The line 44 corresponds to CHECK_EQ(ret, 0); The line 46 corresponds to CHECK(false);

molamooo commented 1 year ago

I don’t understand why this happens… Can you show me the code how you add the cout? Also, to avoid unnoticed glitches, I suggest you build with “./build.sh -c”, which cleans temp output first.

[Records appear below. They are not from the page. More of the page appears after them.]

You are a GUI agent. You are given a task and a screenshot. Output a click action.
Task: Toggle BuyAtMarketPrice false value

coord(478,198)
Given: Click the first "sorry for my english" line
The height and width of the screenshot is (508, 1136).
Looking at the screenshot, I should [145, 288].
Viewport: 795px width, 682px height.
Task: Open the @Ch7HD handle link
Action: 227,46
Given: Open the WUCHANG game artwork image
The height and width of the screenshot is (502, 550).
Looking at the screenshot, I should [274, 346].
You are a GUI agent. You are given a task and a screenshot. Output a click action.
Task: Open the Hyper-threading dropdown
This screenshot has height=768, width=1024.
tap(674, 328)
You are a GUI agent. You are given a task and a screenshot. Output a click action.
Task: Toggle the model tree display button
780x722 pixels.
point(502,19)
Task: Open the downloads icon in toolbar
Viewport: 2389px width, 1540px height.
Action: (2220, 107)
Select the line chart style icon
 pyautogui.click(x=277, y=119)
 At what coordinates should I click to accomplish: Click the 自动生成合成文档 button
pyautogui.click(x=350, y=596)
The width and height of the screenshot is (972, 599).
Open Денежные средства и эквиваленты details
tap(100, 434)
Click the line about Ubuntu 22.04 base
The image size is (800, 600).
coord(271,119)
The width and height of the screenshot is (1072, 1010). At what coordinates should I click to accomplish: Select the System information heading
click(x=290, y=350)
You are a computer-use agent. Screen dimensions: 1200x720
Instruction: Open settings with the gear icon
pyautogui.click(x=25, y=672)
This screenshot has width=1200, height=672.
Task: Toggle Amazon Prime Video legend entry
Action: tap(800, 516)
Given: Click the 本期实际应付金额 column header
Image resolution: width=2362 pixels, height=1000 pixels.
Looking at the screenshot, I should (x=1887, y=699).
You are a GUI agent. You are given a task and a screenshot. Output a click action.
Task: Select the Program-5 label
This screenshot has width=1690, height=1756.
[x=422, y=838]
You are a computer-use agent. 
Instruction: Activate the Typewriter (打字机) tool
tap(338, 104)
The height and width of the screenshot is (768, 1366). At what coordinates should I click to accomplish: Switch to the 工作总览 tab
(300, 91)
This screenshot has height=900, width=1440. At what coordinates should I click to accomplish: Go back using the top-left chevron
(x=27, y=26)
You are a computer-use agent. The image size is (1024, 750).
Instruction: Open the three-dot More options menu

lwwlwwl commented 1 year ago
void *CPUDevice::AllocDataSpace(Context ctx, size_t nbytes, size_t alignment) {
  void *ptr;  std::cout << "value of ctx.device_id: " << ctx.device_id << std::endl;
  if (ctx.device_id == CPU_CUDA_HOST_MALLOC_DEVICE) {
    CUDA_CALL(cudaHostAlloc(&ptr, nbytes, cudaHostAllocDefault));
  } else if (ctx.device_id == CPU_CLIB_MALLOC_DEVICE) {
    int ret = posix_memalign(&ptr, alignment, nbytes);
    CHECK_EQ(ret, 0);
  } else {
    CHECK(false);
  }

  return ptr;
}

built with ./build.sh -c and bt frame 3 gave the same info

molamooo commented 1 year ago

I think I know. The else branch’s abort is combined with the second branch’s abort due to compiler optimization. That’s why the backtrace says line 46. The actual abort location is line 44, as the abort message reports, which I didn’t notice. The error should caused by allocating memory beyond capacity, since mag240 has significant large feature dimension.

molamooo commented 1 year ago

Original Mag240 use float16 feature while gnnlab only supports float32 by the moment. Extending gnnlab to support fp16 can leads to lower memory occupation. The simplest method is to half the dimension in meta.txt, and force overwrite the dtype to fp16 and double the dimension when passing extracted feature to torch in “operation.cc”.

lwwlwwl commented 1 year ago

Thanks! It is working now